President Nana Addo Dankwa Akufo-Addo has stated that Africa ought to emulate the successful East Asian economic model, if the continent’s potential is to be realised.
He indicated that the pragmatic East Asian economic ‘miracle’ – which saw the 23 countries of East Asia registering tremendous growth from 1965 to 1990 – was largely hinged on their belief in primacy of the private sector, and the critical support they offered to ensure it survived and thrived.
President Akufo-Addo stated this on Wednesday when he addressed the plenary session of the 7th Tokyo International Conference on African Development (TICAD) in Japan.
The conference is to promote high-level policy dialogue between African leaders and development partners.
Japan is a co-host of the conference, with the co-organisers being the United Nations Office of the Special Advisor on Africa (UN-OSSA), and the United Nations Development Programme (UNDP).
The president told the conference that Ghana is taking steps to put the country on a similar path treaded by the East Asian nations.
His government, over the course of the last two and a half years in office, he said, has succeeded in restoring fiscal discipline in management of the economy, resulting in the macroeconomic indices pointing in the right direction.
“We in Ghana are taking steps to put our country onto a similar path. Maintaining a stable macro-economy is fundamental to attracting private sector investment.
“We have restored fiscal discipline, our macro-economic indices are pointing in the right direction, we have implemented tax-cuts and provided incentives to stimulate rapid growth of the private sector; and we are projected, according to the International Monetary Fund, to be the fastest-growing economy in the world this year,” he stated.
Thus, the favourable macro-economic situation prevailing in Ghana, the president noted, are a firm indication of government’s commitment to the creation of a conducive business atmosphere needed for the private sector to flourish.
This, the president told his colleague heads of state and governments, “led to some of the world’s largest vehicle manufacturing companies signalling their intention to set-up assembly plants in the country, with global energy giants investing in the development of our considerable oil and gas deposits, and the establishment of the first Artificial Intelligence Centre in Africa by Google in Ghana. Their decision to operate in Ghana is for good reasons”.

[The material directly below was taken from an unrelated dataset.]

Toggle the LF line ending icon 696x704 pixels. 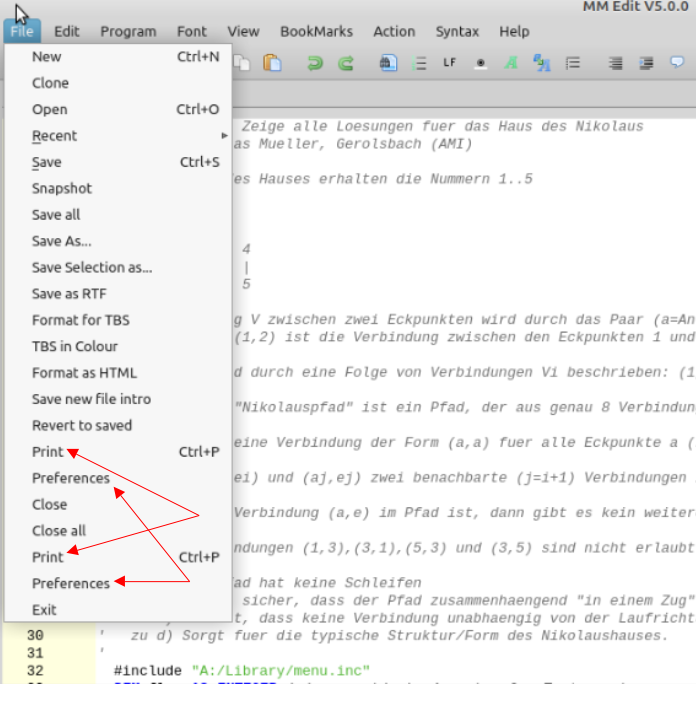pos(450,62)
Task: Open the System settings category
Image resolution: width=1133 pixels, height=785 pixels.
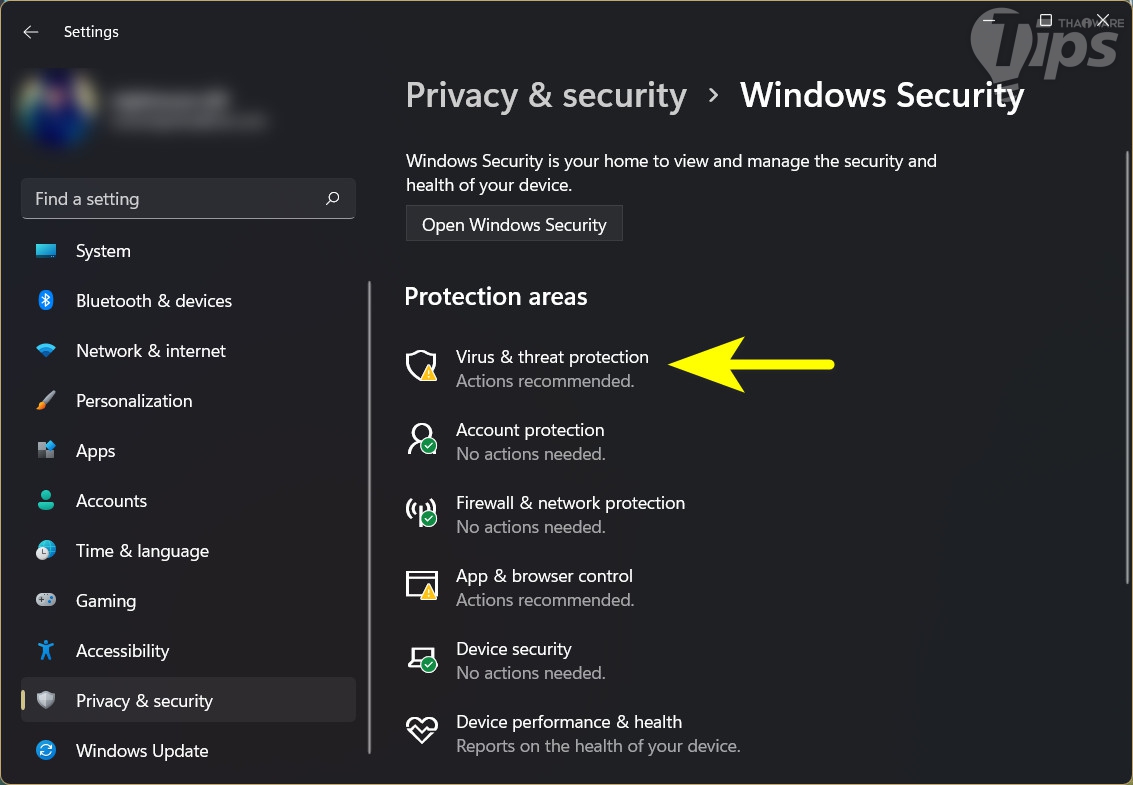Action: [103, 251]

Additionally, Ghana under his leadership, he said, is leveraging technology to help reform and improve the country’s institutional and regulatory processes so as to develop a digital economy that is supportive of sustained economic growth and improving the well-being of our citizens.
“We are embracing fully the advancements made in the digital world to help drive growth and increase productivity of our economy,” he added.
President Akufo-Addo noted that the structural transformation of Africa’s economies can no longer be postponed, if the aspirations and desires of Africa’s young populations for jobs, progress and prosperity are to be met.
“It is time we also traded in the world economy, not on the basis of exports of raw materials, but on the basis of things we make and grow,” he said.
With the future of Africa and its economy going to be driven by youth of the continent, President Akufo-Addo is confident that “they are going to build Africa; and we in Ghana are determined to provide them with the skills to do so. The vision is to build a free, prosperous, self-reliant Africa, an Africa Beyond Aid”.